What I have tried to get out is the spirit edge or spirit problem of the Subasian. Over against this has been an attempt to show where they are wrestling with the Lord. A glazed, impotent, crushed and defiant people. Today they can come out of the grave; pick up their lives; affirm their passion to relate the world to the religious, to be the religious people, to be concerned for Sub-asia and the world, and finally the "all" which is the first and last. This released them to take up possibility in the form of responsibility for their own life, church and the wor1d, to be creative, to be responsible for the world in the dimension of the spirit and to embody the globality of their lives as a sign of the embodiment of the "all." Sub-asians are a great people and will in the future more and more get out to the world with their spirit gift.



CONCLUSION

The response to the ITI overwhelming. In fact, we were worried when we began because a lot of the response was so good. We were concerned if we were really getting the material across. From the preceeding you can see why this was part of our great desire to discern their spirit edge.

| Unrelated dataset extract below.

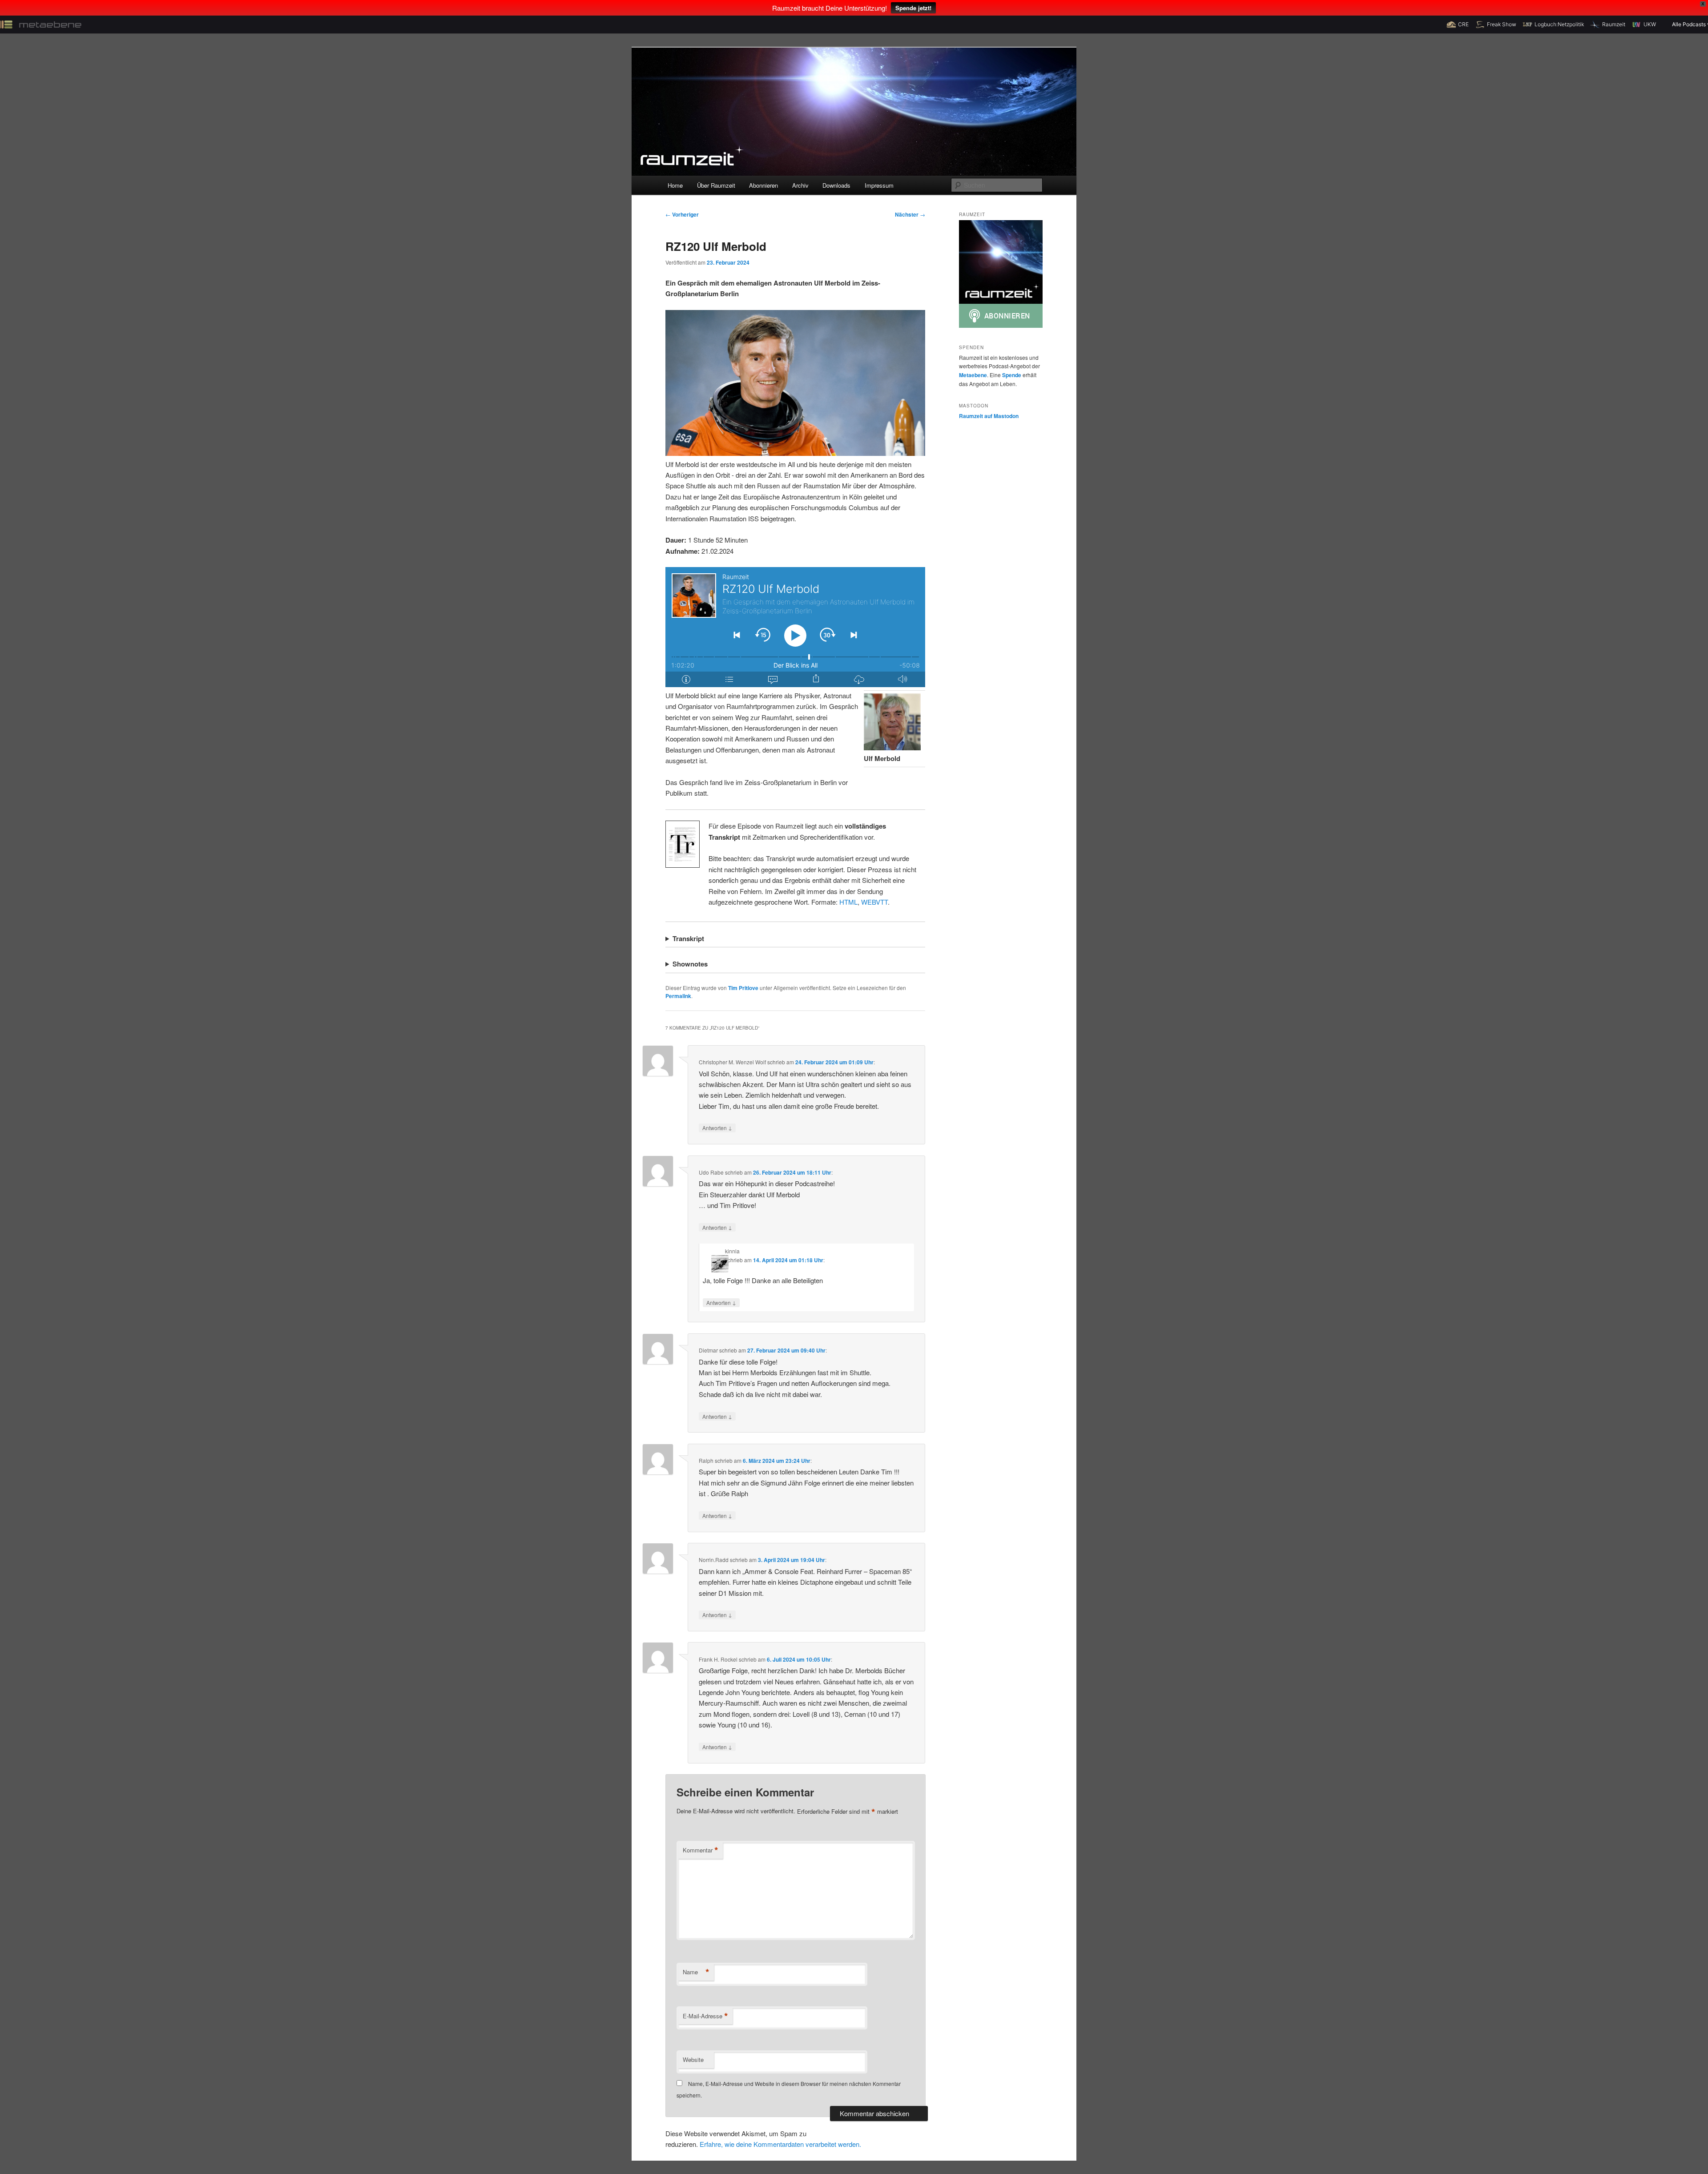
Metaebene (973, 375)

Our mood chart maybe helpful to further il1uminate this. They came in "high" and hit RS­1 and went down. They made some decisions and began to come up on almost a straight line slope with up and down wiggles in it. The fifth week was when we redid our whole curriculum rhythm, and had the focusing on the practical which was a release from the head­on theological pressure. Here, the mood continued to go up, but a funny thing happened. They began to spin in a vortex. I expected them to either break out in some sort of religious revival or just thumb their nose at us and leave. This whirlwind was happening within groups and within themselves. They would vacillate up and down trying to make a decision. Radical decisions were finalized almost to a man. With the proper follow­up there is a great possibility for the spirit movement to mushroom all over the place.

One thing I can assure you about the ITI graduates from Singapore. Some people have criticized these men because they have not done what the critics thought the graduates should have done. That is baloney. Those graduates were marked men. They know they were marked men. They're spirit men. They knew where they had to go and what they had to do! And what I think this last ITI has done is give them the kind of base so they could pick up the others and begin to move out. The follow­up can reap a great harvest from it and establish a new kind of base in India.